**EXERCISE REQUIREMENTS**. Each line below should be written out exactly, with none skipped.

[Stored items]

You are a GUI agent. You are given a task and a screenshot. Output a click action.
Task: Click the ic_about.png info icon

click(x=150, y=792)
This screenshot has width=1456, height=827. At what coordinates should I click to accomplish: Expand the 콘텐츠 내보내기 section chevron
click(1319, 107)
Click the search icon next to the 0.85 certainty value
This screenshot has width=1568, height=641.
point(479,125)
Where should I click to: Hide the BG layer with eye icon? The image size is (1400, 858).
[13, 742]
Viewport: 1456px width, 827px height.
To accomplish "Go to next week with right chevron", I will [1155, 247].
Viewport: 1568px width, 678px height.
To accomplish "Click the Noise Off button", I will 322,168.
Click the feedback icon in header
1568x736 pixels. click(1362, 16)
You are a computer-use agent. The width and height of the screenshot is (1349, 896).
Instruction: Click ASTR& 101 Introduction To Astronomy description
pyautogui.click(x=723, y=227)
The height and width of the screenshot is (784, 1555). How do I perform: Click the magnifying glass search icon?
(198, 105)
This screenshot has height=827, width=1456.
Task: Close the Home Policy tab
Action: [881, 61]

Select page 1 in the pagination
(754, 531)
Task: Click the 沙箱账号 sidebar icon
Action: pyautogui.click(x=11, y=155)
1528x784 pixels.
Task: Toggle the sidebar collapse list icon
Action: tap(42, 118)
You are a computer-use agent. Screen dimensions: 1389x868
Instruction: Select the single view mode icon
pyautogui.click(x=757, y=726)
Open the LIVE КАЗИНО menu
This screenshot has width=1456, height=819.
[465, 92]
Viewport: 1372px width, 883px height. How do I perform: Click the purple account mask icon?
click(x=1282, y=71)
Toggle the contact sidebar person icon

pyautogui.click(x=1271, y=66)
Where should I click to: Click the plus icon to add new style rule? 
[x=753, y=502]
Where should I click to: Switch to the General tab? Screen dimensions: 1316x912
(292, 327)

**COMPLETED TASK**.
You are a GUI agent. You are given a task and a screenshot. Output a click action.
Task: Click the ic_about.png info icon

click(x=150, y=792)
This screenshot has width=1456, height=827. At what coordinates should I click to accomplish: Expand the 콘텐츠 내보내기 section chevron
click(1319, 107)
Click the search icon next to the 0.85 certainty value
This screenshot has width=1568, height=641.
point(479,125)
Where should I click to: Hide the BG layer with eye icon? The image size is (1400, 858).
[13, 742]
Viewport: 1456px width, 827px height.
To accomplish "Go to next week with right chevron", I will [1155, 247].
Viewport: 1568px width, 678px height.
To accomplish "Click the Noise Off button", I will 322,168.
Click the feedback icon in header
1568x736 pixels. click(1362, 16)
You are a computer-use agent. The width and height of the screenshot is (1349, 896).
Instruction: Click ASTR& 101 Introduction To Astronomy description
pyautogui.click(x=723, y=227)
The height and width of the screenshot is (784, 1555). How do I perform: Click the magnifying glass search icon?
(198, 105)
This screenshot has height=827, width=1456.
Task: Close the Home Policy tab
Action: [881, 61]

Select page 1 in the pagination
(754, 531)
Task: Click the 沙箱账号 sidebar icon
Action: pyautogui.click(x=11, y=155)
1528x784 pixels.
Task: Toggle the sidebar collapse list icon
Action: tap(42, 118)
You are a computer-use agent. Screen dimensions: 1389x868
Instruction: Select the single view mode icon
pyautogui.click(x=757, y=726)
Open the LIVE КАЗИНО menu
This screenshot has width=1456, height=819.
[465, 92]
Viewport: 1372px width, 883px height. How do I perform: Click the purple account mask icon?
click(x=1282, y=71)
Toggle the contact sidebar person icon

pyautogui.click(x=1271, y=66)
Where should I click to: Click the plus icon to add new style rule? 
[x=753, y=502]
Where should I click to: Switch to the General tab? Screen dimensions: 1316x912
(292, 327)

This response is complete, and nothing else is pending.